Internet-Draft HashedElision February 2024
Appelcline, et al. Expires 4 August 2024 [Page]
Workgroup:
Network Working Group
Internet-Draft:
draft-appelcline-hashed-elision-00
Published:
Intended Status:
Informational
Expires:
Authors:
S. Appelcline
Blockchain Commons
W. McNally
Blockchain Commons
C. Allen
Blockchain Commons

Deterministic Hashed Data Elision: Problem Statement and Areas of Work

Abstract

This document discusses the privacy and human rights benefits of data minimization via the methodology of hashed data elision and how it can help protocols to fulfill the guidelines of RFC 6973: Privacy Considerations for Internet Protocols and RFC 8280: Research into Human Rights Protocol Considerations. Additional details discuss how the extant Gordian Envelope draft can provide further benefits in these categories.

About This Document

This note is to be removed before publishing as an RFC.

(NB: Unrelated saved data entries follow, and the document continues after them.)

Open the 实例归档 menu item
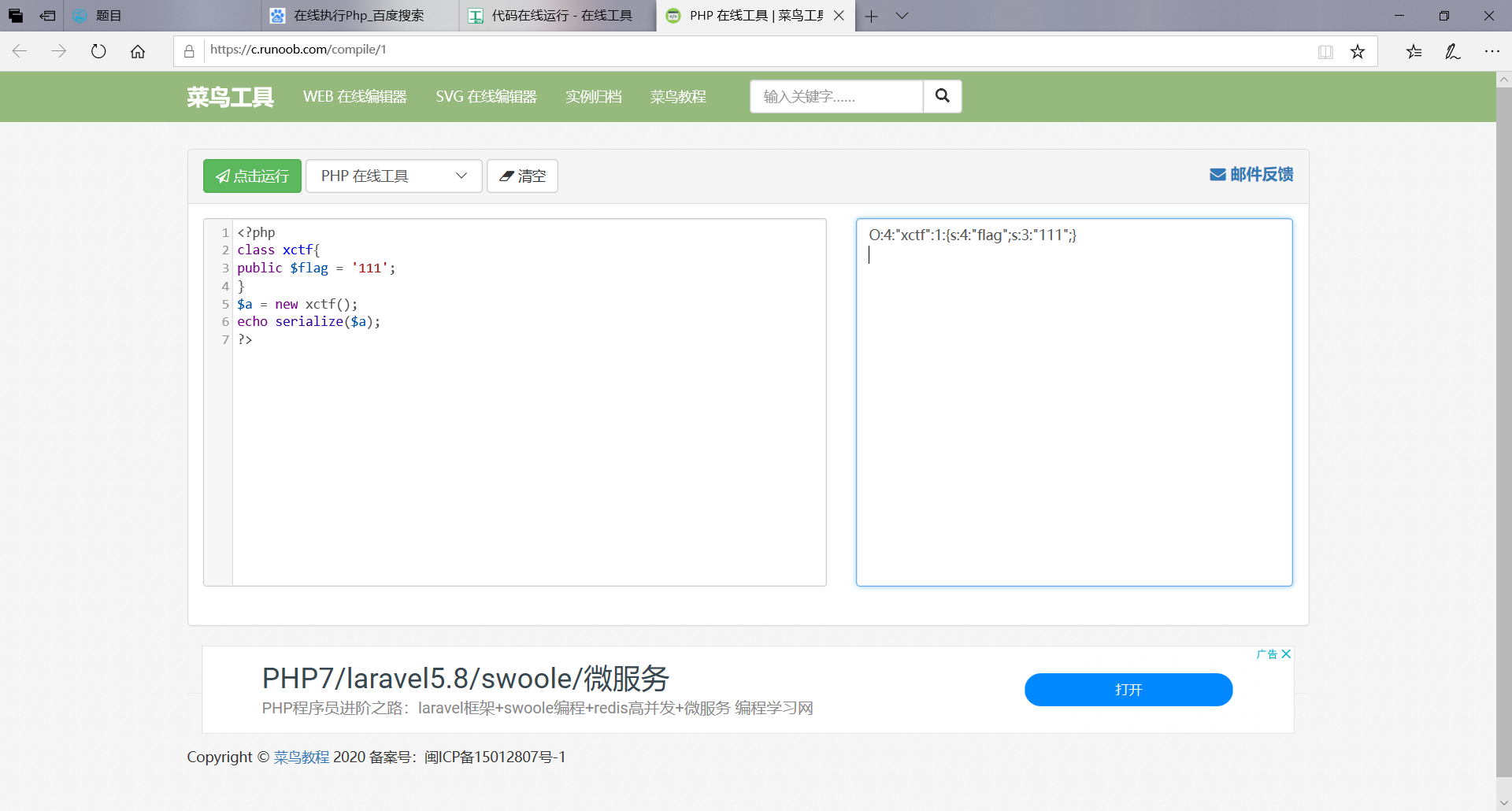 point(593,96)
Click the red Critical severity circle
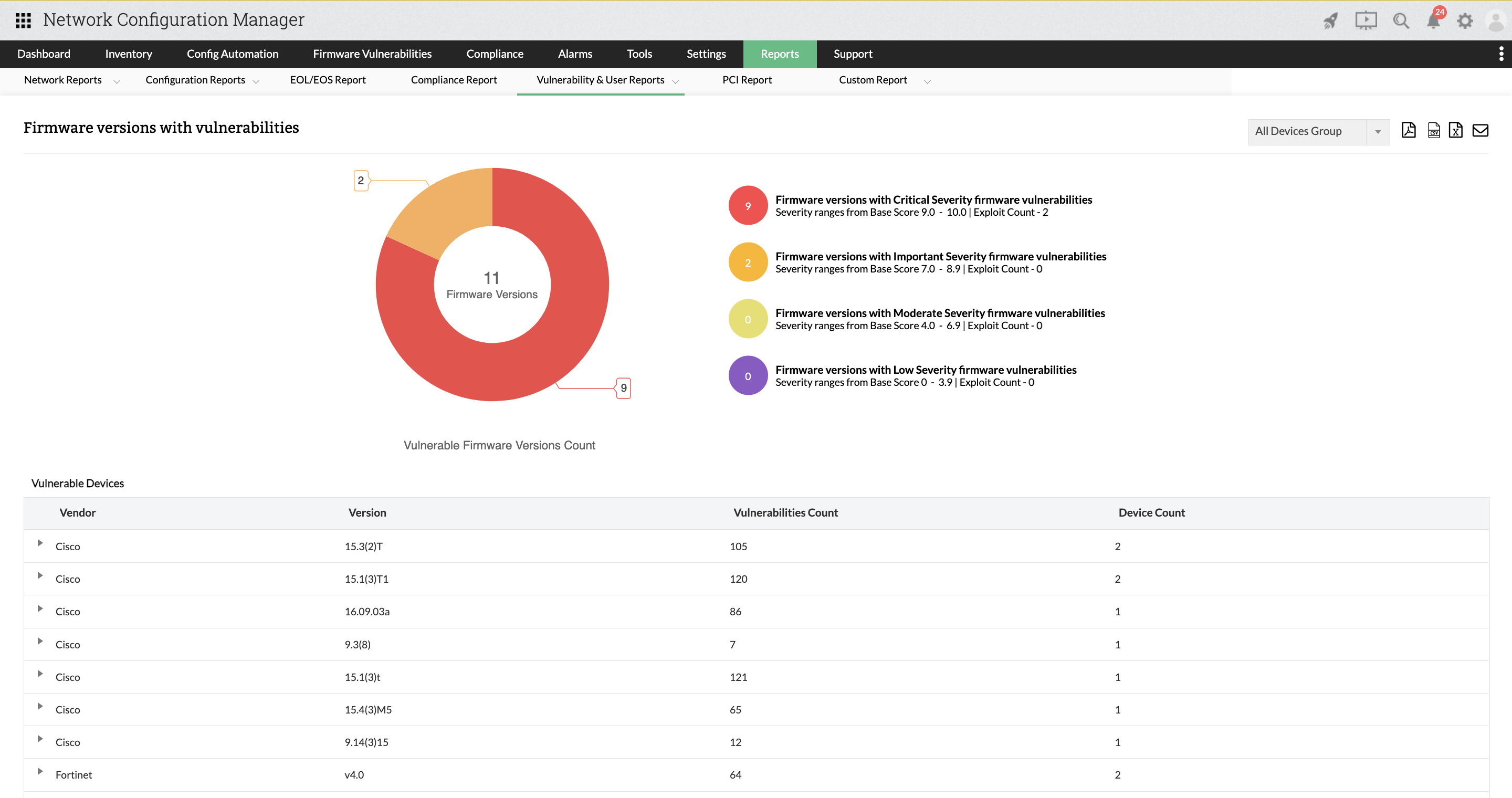The image size is (1512, 798). pyautogui.click(x=747, y=205)
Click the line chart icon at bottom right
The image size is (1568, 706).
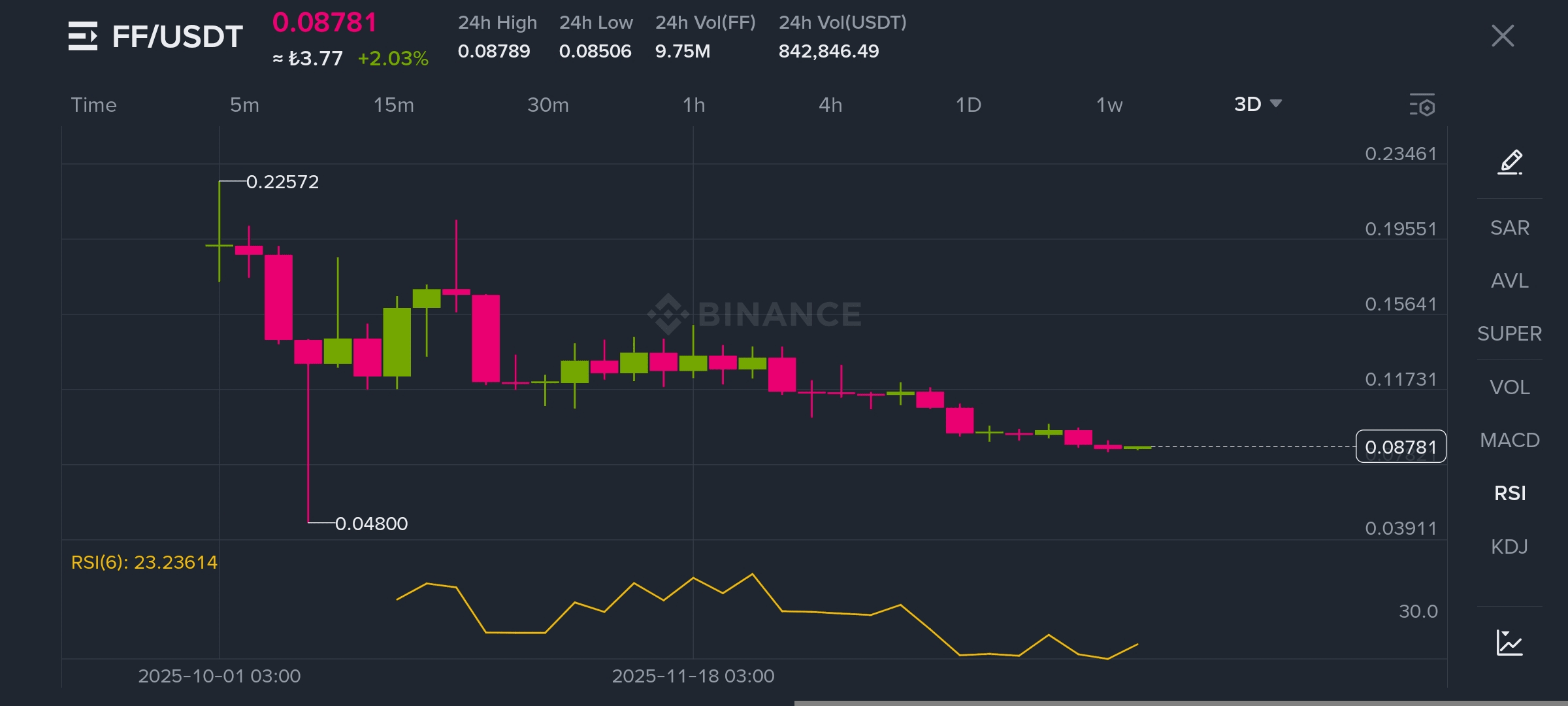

Status information for this document may be found at https://datatracker.ietf.org/doc/draft-appelcline-hashed-elision/.

Source for this draft and an issue tracker can be found at https://github.com/BlockchainCommons/WIPs-IETF-draft-hashed-elision.

Status of This Memo

This Internet-Draft is submitted in full conformance with the provisions of BCP 78 and BCP 79.

Internet-Drafts are working documents of the Internet Engineering Task Force (IETF). Note that other groups may also distribute working documents as Internet-Drafts. The list of current Internet-Drafts is at https://datatracker.ietf.org/drafts/current/.

Internet-Drafts are draft documents valid for a maximum of six months and may be updated, replaced, or obsoleted by other documents at any time. It is inappropriate to use Internet-Drafts as reference material or to cite them other than as "work in progress."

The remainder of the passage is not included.